I recently had a birthday and hit the big 4-0, so I want to reflect on this momentous milestone. I don’t connect well to the tired “over the hill” jokes that come along with this particular age, mostly because I don’t feel old. I don’t feel like I am over the hill, and I don’t regret my place on the timeline. Actually, it’s the opposite in a lot of ways because I like getting older. Plus, my life is abundant, by any measure. I have an amazing wife and son who both make every day a blessing, I don’t have any serious financial problems, and I am driven to try new things.

So forty is not a scary thing to me (I’ve had a number of people tell me that forty is the new thirty, so perhaps fifty will carry more of the “getting old” stigma).

Maybe a good way to approach this is to think of some of the most important things I’ve learned in the first forty years, even if I don’t always live them out.

1. My wife and son are gifts from God. If any venture causes me to begin a pattern of gradually ignoring them, then I am moving farther away from my most important calling.

2. I want to spend more energy to love my family well, instead of critiquing things they do or don’t do. This may sound like a no-brainer, but it doesn’t play out that way naturally. When we are hurt or disappointed by people we love, our tendency is to relive what has been done to us, creating a vortex of emotion that only taxes our own well being.

3. My voice may not be the best and most important interpretation of an idea or situation. This revelation is a big one, and almost never happens before someone is at least in their twenties. Let’s say it together because it is good practice: “I could be wrong on this.”

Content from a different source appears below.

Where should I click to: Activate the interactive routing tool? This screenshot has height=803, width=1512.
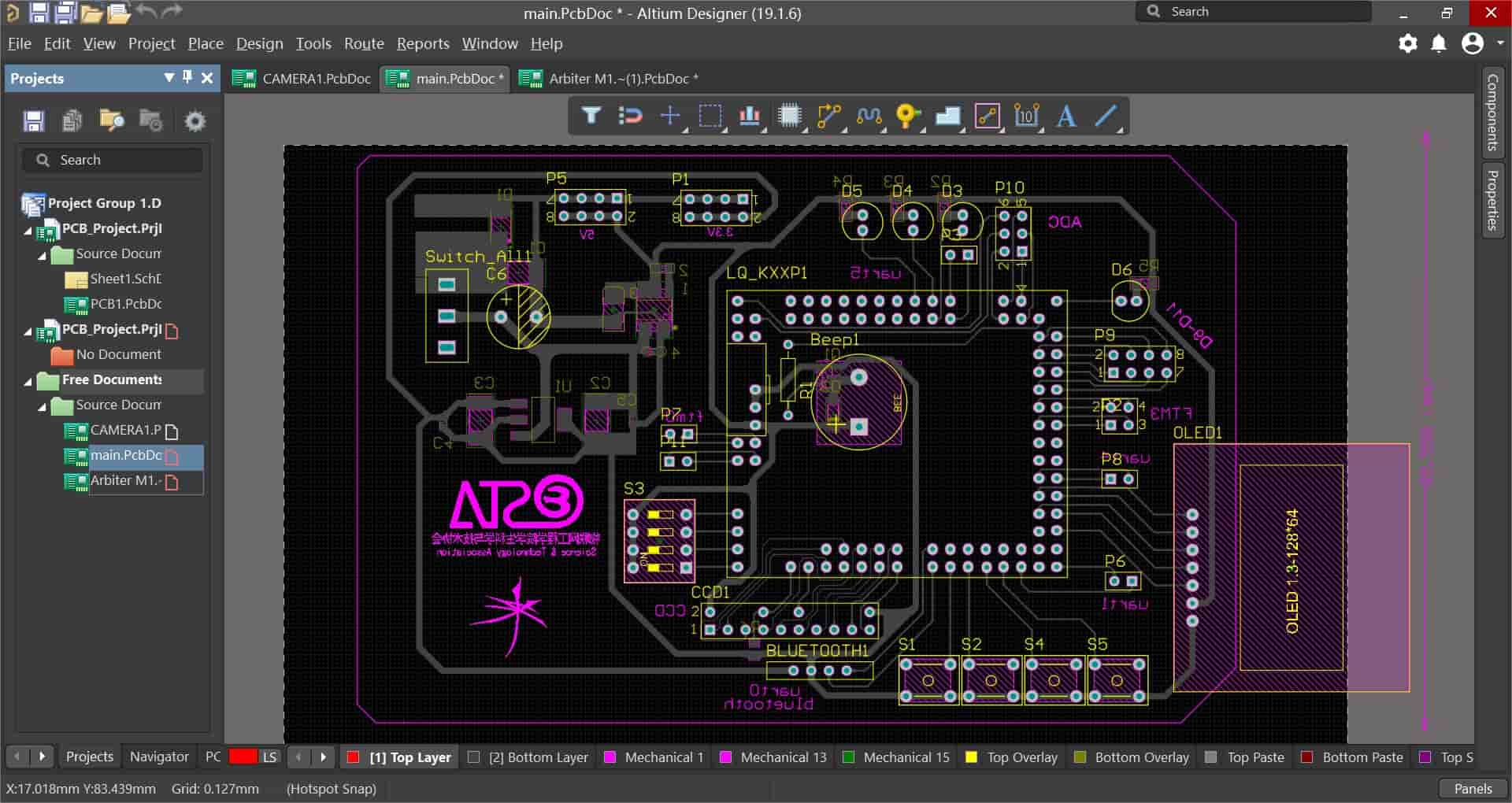[828, 117]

4. You can’t set a career path at 18 years old and think that you’ll be on it the rest of your life. I’m not much of an extrovert, so my first career choice of youth ministry was probably not carefully thought through. I envisioned myself teaching rooms full of teenagers, eager to hear what I had to say, and about the time they got bored, I would wow them with my abilities. Let’s say it together: “I was definitely wrong on this.” I know that there are people who are happy in doing one thing all their lives, but that is probably the exception. I take delight in the freedom to continually search for and discover work experiences that reach closer to my personal center.

5. Finding and living in community is one of the hardest things to do, but it’s worth the continual effort. I’m going to resist the temptation to say that the Church is the most frustrating organization on the planet. Any organization that has human people in it is a minefield of potential conflict and misunderstanding. That’s why those who avoid being well-connected in a community are fooling themselves to think that they’ll find one that doesn’t require personal risk. However, I’ve learned more than I can describe from the concentric community circles that I’m involved with. I grow and learn because I’m a part of those communities. Yes, I screw up and say the wrong thing more often than I’d like. Yes, I get frustrated with people doing things “I would never do.” But I am strengthened in the midst of all the unkept, awkward, messy interactions I have with the people I live life with.

As with the many other things I’m learning, I struggle to see the lessons above realized on a consistent basis. Sometimes that’s incredibly frustrating, especially since I’ve had forty years to get this figured out.

Perhaps “figuring it out” isn’t the point at all.